Fig. 5: Simultaneous tracking of the reserve and recycling pool of SVs in live SynTKO hippocampal neurons.

a Representative epifluorescence image of a neuronal segment of a Synapsin triple knockout (SynTKO) hippocampal neuron, transfected with Synaptotagmin1-pHluorin (Syt1pH) acquired before addition of anti-green fluorescent protein (GFP) Atto565-tagged nanobodies (At565Nb).

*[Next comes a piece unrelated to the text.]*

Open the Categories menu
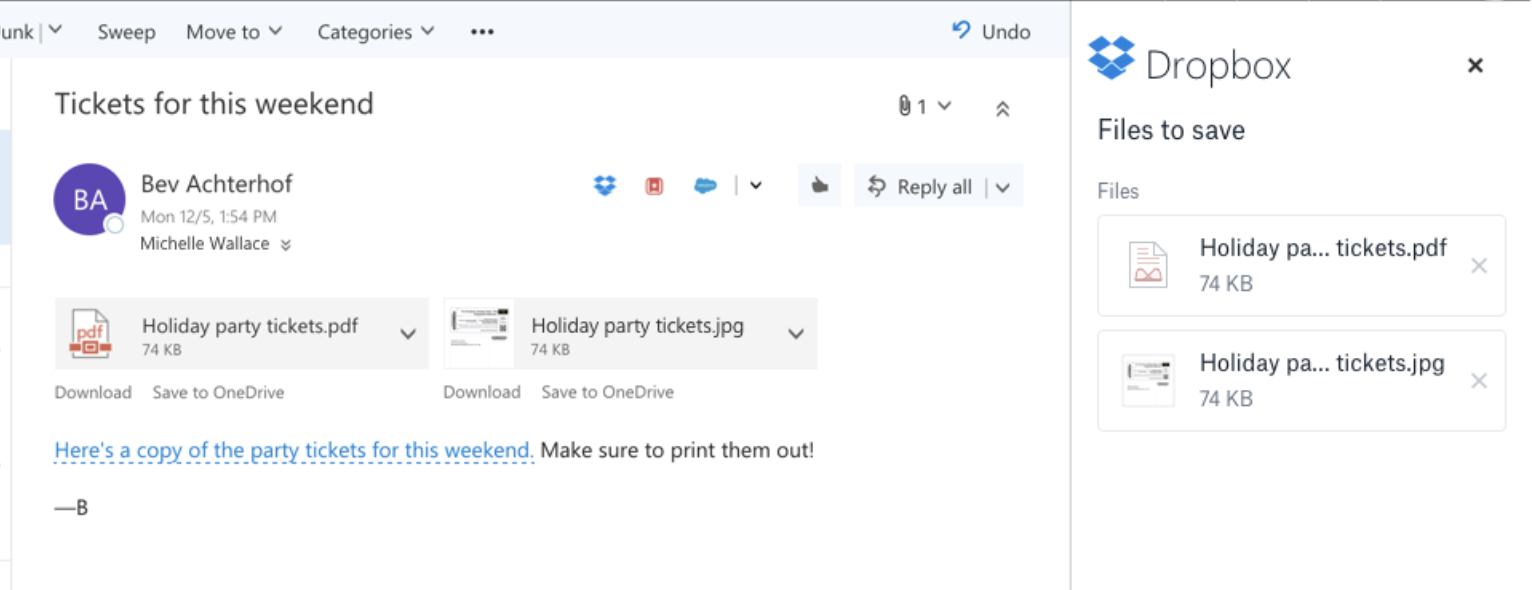Screen dimensions: 1532x590 (375, 32)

The dashed boxes in panel ‘a’ highlight a (ii) presynaptic compartment and (iii) peri-synaptic axonal segment. b Merged maximum intensity projection of Syt1pH-bound anti-GFP Atto647N-tagged nanobodies (Syt1pH/At647Nb; reserve pool; 48 h chase) and Syt1pH/At565Nb (recycling pool; 10 min chase). c Trajectory map of tracked reserve SVs containing Syt1pH/At565Nb in the (ii) presynapse and (iii) axonal segment. d Trajectory map of tracked recycling SVs containing Syt1pH/At647Nb in the (ii) presynapse and (iii) axonal segment. (e) Merged trajectory maps. f, h Average mean square displacement (MSD; µm²) of resting reserve SVs (black), reserve SVs after stimulation (red) and recycling SVs (green) within the (f) presynapses and (h) axons. g, i Area under the MSD curve (AUC; µm²s) for (g) presynapses and (i) axons. Data are displayed as mean ± SEM. Values were obtained from n  =  24 presynapses (Resting RP), n  =  15 presynapses (Stimulated RP) and n  =  16 presynapses (Recycling Pool) in (f, g), from n  =  10 axons (Resting RP), n  =  7 axons (Stimulated RP) and n  =  5 axons (Recycling Pool) in (h, i). Data were obtained from three biological replicates. Statistical comparisons were performed using the one-way ANOVA and Tukey’s multiple comparisons test in (g) and (i). Scale bar 1 µm (a, b) and 200 nm (c–e). Source data are provided as a Source Data file.